Michelle Martin, Published 02/09/2014
Weak investment spending and slow trade led Germany to contract for the first time in over a year in the second quarter, data showed, suggesting Europe’s largest economy is running out of steam just as the impact of the crisis in Ukraine starts to bite.
Germany’s Federal Statistics Office confirmed yesterday an earlier estimate showing a 0.2pc contraction in seasonally-adjusted gross domestic product (GDP) on the quarter.
The disappointing performance of an economy once considered the last bastion of growth in a sickly euro zone echoed the region’s second and third largest economies, France and Italy, which respectively stagnated and fell back into recession over the same period.
“The second-quarter contraction was a reaction to the strong first quarter so I think we’ll return to moderate positive growth in the third… but there’s no shortage of uncertainty factors at the moment,” said Thilo Heidrich, an economist at Postbank, referring to the standoff between Moscow and the West over Ukraine and the crisis in Iraq.

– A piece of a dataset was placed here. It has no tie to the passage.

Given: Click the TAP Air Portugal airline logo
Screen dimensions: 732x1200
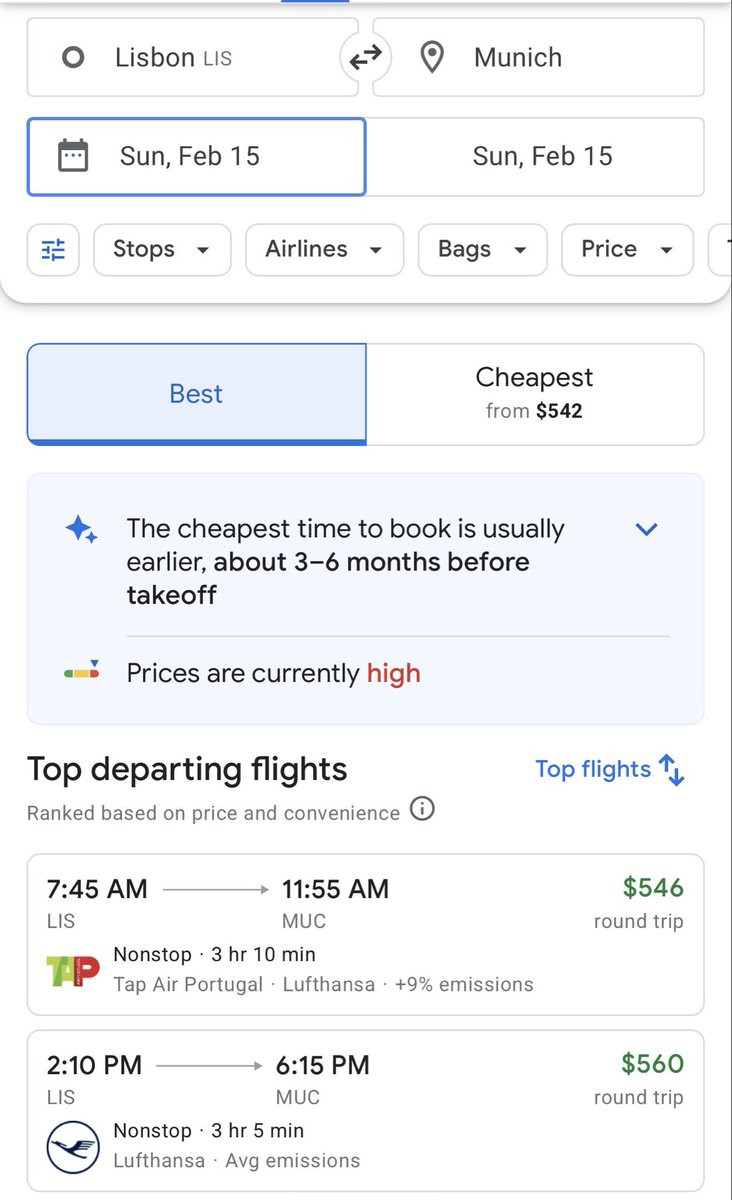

Gross capital investment in Germany fell by 2.3pc and construction investment dropped by 4.2pc, in part due to a mild winter which boosted building activity in the first quarter.
Mr Heidrich said a 0.4pc drop in plant and equipment spending could be partly due to the Ukraine crisis and sanctions against Russia.
Foreign trade, traditionally the driver of German economic growth, subtracted 0.2 percentage points from growth, while private consumption and inventories made a positive contribution.